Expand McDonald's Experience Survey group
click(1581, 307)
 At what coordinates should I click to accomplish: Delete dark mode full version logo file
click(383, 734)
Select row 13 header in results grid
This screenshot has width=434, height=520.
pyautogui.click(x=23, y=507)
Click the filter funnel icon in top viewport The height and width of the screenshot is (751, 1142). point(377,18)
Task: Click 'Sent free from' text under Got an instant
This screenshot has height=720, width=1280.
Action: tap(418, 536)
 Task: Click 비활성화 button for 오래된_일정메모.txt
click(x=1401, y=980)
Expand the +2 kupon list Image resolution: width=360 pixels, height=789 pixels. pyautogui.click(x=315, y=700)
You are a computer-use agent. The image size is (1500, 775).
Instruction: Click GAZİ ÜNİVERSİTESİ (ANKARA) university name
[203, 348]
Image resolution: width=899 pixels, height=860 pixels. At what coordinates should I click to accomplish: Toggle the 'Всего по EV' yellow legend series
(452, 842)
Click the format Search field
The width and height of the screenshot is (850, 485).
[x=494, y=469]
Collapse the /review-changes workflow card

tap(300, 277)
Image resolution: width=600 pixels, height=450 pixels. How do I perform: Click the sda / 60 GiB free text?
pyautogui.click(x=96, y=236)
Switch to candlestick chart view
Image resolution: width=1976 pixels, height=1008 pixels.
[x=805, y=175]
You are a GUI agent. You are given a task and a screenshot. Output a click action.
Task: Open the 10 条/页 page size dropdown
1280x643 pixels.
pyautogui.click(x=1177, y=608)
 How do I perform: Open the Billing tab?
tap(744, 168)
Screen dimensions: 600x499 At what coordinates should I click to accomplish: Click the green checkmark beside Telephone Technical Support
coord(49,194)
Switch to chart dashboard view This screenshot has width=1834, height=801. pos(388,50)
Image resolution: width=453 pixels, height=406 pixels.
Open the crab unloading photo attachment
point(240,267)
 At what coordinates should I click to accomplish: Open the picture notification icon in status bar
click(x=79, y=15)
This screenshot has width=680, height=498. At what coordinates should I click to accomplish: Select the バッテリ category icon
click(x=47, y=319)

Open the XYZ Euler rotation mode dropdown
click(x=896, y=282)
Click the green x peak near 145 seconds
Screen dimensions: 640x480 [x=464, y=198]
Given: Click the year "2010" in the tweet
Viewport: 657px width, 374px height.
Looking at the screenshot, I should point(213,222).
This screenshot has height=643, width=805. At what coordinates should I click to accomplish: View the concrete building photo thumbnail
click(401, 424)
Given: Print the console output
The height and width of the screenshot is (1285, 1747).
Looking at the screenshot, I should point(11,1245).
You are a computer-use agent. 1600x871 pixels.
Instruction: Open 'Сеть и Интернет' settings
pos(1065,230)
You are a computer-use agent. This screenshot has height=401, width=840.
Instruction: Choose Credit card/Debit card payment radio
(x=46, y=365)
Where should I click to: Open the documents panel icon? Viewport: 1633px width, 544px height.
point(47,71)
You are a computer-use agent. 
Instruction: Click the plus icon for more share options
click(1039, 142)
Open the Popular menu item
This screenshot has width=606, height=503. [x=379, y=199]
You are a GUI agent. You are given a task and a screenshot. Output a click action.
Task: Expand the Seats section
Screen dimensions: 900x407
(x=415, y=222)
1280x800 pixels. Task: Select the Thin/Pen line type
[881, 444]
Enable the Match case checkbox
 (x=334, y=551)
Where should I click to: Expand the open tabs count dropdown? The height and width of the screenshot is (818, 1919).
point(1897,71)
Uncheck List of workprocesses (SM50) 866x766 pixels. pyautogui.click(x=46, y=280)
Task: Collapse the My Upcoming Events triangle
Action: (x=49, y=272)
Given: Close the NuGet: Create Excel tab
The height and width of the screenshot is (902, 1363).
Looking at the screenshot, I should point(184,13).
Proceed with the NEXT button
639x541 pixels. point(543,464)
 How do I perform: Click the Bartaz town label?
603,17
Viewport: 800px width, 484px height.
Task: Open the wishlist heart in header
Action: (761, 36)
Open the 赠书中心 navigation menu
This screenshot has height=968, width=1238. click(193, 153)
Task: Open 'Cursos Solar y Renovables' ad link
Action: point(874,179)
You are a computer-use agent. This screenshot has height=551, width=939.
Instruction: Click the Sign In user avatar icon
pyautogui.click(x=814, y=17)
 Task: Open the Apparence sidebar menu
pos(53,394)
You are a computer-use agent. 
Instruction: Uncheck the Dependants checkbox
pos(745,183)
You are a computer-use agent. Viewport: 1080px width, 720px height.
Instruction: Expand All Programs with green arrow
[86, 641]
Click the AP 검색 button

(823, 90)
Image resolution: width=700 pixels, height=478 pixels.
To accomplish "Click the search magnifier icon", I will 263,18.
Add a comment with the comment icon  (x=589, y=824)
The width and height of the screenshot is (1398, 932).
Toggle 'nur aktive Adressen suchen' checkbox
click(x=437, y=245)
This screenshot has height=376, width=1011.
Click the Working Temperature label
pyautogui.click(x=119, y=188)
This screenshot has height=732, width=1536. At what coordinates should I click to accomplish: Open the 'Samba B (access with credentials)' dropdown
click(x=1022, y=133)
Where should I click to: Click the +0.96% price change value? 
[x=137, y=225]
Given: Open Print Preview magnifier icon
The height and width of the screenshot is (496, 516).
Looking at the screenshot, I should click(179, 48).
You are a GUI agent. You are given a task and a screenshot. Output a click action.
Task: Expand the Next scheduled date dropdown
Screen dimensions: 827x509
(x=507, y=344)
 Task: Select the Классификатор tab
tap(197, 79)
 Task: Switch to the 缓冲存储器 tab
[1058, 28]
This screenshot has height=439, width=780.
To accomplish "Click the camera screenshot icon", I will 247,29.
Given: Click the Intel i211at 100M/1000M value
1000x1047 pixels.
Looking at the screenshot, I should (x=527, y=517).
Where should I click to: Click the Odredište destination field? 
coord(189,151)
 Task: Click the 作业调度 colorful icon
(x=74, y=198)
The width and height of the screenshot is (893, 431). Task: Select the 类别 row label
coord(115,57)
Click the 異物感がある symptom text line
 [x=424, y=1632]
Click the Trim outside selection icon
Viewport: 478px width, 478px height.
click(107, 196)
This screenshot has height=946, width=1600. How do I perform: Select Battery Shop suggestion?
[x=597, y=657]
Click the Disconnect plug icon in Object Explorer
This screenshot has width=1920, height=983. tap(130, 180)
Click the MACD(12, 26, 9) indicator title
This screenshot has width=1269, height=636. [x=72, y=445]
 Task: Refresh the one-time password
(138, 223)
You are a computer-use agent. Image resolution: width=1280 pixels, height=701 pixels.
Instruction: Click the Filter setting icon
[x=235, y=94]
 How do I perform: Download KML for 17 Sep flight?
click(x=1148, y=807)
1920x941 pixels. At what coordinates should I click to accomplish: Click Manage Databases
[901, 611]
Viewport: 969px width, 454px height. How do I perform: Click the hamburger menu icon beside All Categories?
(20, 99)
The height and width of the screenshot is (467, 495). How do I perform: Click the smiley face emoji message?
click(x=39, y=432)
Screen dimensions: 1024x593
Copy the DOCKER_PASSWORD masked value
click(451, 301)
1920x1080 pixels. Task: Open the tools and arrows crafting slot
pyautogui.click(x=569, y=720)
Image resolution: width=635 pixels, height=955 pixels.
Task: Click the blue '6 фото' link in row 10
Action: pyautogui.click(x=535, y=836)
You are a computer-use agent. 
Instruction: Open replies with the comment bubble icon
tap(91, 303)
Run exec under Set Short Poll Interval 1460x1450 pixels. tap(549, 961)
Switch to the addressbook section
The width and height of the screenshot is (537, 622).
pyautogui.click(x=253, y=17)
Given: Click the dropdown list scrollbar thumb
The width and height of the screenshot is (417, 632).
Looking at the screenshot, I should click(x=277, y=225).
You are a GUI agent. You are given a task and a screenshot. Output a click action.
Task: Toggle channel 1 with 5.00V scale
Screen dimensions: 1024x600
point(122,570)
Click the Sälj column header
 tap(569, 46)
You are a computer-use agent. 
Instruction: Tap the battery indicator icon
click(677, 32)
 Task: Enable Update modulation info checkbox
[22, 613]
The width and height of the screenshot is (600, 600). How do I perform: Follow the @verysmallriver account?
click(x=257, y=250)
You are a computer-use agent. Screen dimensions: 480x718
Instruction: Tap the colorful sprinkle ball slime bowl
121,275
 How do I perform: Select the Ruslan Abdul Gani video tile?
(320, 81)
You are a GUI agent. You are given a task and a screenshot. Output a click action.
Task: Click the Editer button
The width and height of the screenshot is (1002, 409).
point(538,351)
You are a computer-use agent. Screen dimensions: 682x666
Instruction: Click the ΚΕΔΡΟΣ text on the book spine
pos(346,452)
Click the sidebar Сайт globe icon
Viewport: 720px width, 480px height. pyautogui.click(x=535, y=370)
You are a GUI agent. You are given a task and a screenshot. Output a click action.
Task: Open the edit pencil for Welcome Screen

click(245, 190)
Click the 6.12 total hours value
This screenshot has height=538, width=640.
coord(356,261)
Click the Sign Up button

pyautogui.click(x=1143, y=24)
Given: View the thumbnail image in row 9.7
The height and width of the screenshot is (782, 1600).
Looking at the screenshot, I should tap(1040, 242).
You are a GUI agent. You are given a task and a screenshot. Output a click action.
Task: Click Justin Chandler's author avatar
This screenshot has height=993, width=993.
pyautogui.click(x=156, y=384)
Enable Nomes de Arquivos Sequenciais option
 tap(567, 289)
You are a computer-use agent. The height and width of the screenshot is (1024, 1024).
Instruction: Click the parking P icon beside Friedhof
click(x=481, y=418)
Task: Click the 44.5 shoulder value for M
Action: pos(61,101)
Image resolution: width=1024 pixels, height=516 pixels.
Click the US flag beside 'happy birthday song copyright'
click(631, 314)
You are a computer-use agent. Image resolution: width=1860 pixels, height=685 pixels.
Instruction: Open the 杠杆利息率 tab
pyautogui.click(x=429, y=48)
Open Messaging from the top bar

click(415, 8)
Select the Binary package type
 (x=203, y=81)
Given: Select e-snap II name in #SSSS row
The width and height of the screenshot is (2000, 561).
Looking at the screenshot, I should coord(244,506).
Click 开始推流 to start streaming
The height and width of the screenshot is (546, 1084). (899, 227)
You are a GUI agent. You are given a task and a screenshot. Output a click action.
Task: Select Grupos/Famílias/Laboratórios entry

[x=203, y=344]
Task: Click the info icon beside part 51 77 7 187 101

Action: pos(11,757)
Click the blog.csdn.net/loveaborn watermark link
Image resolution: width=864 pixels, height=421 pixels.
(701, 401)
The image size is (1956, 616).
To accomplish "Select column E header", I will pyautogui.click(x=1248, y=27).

^^^^^^^^^^^^^^^^

* _Task instructions_
Go through the listing above and list every line that has the word "under".

* _Result of the task_
Task: Click 'Sent free from' text under Got an instant
Run exec under Set Short Poll Interval 1460x1450 pixels. tap(549, 961)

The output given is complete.